Create an AWS account¶
Create an IAM user¶
- Log in (or create a new account) and click on the Identity & Access Management link under the Security & Identity section.
- Select Users on the menu on the left and click on the Create New Users button.
- Use cs109 for the user name and make sure the Generate an access key for each user checkbox is selected.
- Click the Download Credentials button to get the new credential keys. Once the file is downloaded, click the Close button.
- Click on the newly created cs109 user.
- Scroll down until you see the Attach Policy button and click on it.
- Search and select the AdministratorAccess policy, and click the Attach Policy button.
- Go to http://docs.aws.amazon.com/cli/latest/userguide/installing.html and find the instructions for the platform you're using.
- Run the following on the command line:
aws configure
- Fill out the requested information (replace the ??? bellow with the values from the credentials file):
AWS Access Key ID [None]: ???
AWS Secret Access Key [None]: ???
Default region name [None]: us-east-1
Default output format [None]: json
- Run the following on the command line:
aws emr create-default-roles
You should get a big JSON string as the output of this command.¶
Create an EC2 SSH key pair¶
- Run the following on the command line:
aws ec2 create-key-pair --key-name CS109 --query 'KeyMaterial' --output text > CS109.pem
chmod 400 CS109.pem
You should now have a file called CS109.pem on your current directory.¶
Create the Spark cluster¶
- Run the following on the command line:
export CLUSTER_ID=`aws emr create-cluster --name "CS109 Spark cluster" \
--release-label emr-4.1.0 --applications Name=Spark --ec2-attributes KeyName=CS109 \
--instance-type m1.large --instance-count 3 --use-default-roles \
--bootstrap-actions Path=s3://cs109-2015/install-anaconda-emr,Name=Install_Anaconda \
--query 'ClusterId' --output text` && echo $CLUSTER_ID
The output of this command will be something like the following (your actual value will be different):
j-33S87OUETACNK
It will take a few minutes for your cluster to be ready. Go watch some cat videos on YouTube and come back in 20 minutes or so.
Check cluster status¶
- Run the following on the command line:
aws emr describe-cluster --cluster-id $CLUSTER_ID --query 'Cluster.Status.State' --output text
If the output is anything but WAITING, your cluster is not ready yet. Wait a few more minutes and run the command again. Do not proceeed until the cluster is ready.

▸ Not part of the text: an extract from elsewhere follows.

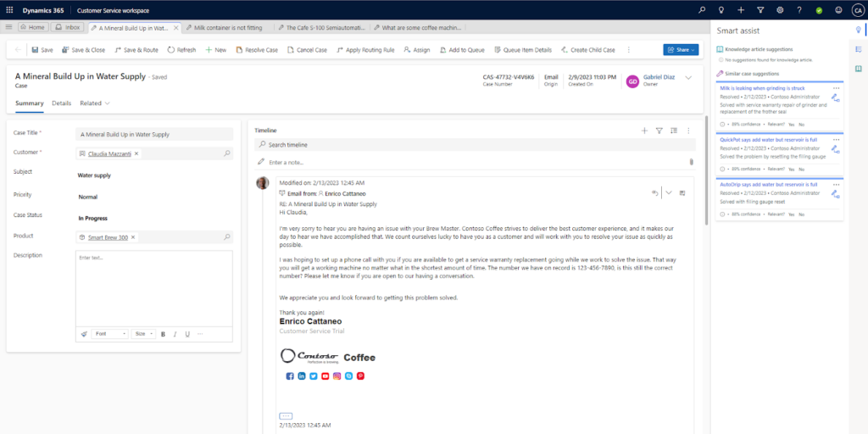This screenshot has height=434, width=868.
Task: Expand the header chevron next to Owner
Action: tap(688, 78)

Connect to the iPython Notebook:¶
Make sure the cluster is ready before proceedeing.¶
- Get the cluster master's IP:
export DNS_NAME=`aws emr describe-cluster --cluster-id $CLUSTER_ID \
--query 'Cluster.MasterPublicDnsName' --output text` && echo $DNS_NAME
- Run the script to configure Spark:
ssh -o ServerAliveInterval=10 -i CS109.pem hadoop@$DNS_NAME 'sh configure-spark.sh'
- Create an SSH tunel to the AWS box (this assumes your SSH key is on the same directory you are invoking the SSH command from).
ssh -o ServerAliveInterval=10 -i CS109.pem hadoop@$DNS_NAME -L 8989:localhost:8888
- The previous command will create an SSH connection to the Spark cluster and a tunnel to access the notebook. Run the following command on the SSH section:
pyspark
- Open your browser and got to http://localhost:8989 (or just click on this link)
Do your thing...¶
Terminate the Spark cluster¶
Press CTRL-C twice to terminate iPython.
Type exit on the command line to exit the SSH session.

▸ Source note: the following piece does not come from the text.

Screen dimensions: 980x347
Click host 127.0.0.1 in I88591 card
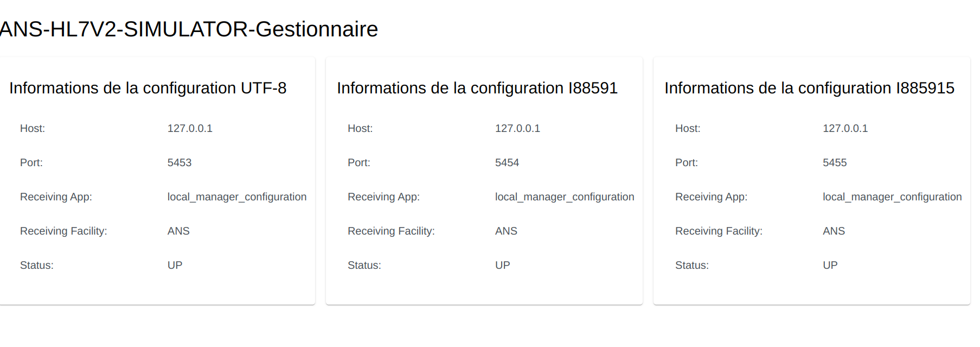pyautogui.click(x=517, y=129)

Run the following on the command line:
aws emr terminate-clusters --cluster-ids $CLUSTER_ID
- Optionally, run the following two commands to remove your keys. This is only needed if you don't plan on creating new clusters.
aws ec2 delete-key-pair --key-name CS109
rm CS109.pem
Make sure the cluster was terminated¶
- Run the following on the command line:
aws emr describe-cluster --cluster-id $CLUSTER_ID --query 'Cluster.Status.State' --output text
If the output is anything different from TERMINATING or TERMINATED, re-run the command above or go to the AWS console and terminate the cluster manually.
YOU MUST TERMINATE THE CLUSTER OR YOU WILL BE CHARGED!!!¶